Copy out the entries from the line with "Click the help question mark in title bar" to the line with "Viewport: 241px width, 212px height.", both of those lines included.

Stored data =>
-*-*-

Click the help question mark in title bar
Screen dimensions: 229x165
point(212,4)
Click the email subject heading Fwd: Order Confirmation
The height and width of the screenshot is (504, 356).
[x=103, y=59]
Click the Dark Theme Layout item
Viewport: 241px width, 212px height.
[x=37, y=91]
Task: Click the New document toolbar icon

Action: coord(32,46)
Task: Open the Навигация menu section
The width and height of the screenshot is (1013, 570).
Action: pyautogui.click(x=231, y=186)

-*-*-

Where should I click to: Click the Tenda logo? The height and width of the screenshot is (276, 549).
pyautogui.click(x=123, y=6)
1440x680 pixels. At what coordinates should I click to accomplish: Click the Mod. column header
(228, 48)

-*-*-

Result of this task =>
Click the help question mark in title bar
Screen dimensions: 229x165
point(212,4)
Click the email subject heading Fwd: Order Confirmation
The height and width of the screenshot is (504, 356).
[x=103, y=59]
Click the Dark Theme Layout item
Viewport: 241px width, 212px height.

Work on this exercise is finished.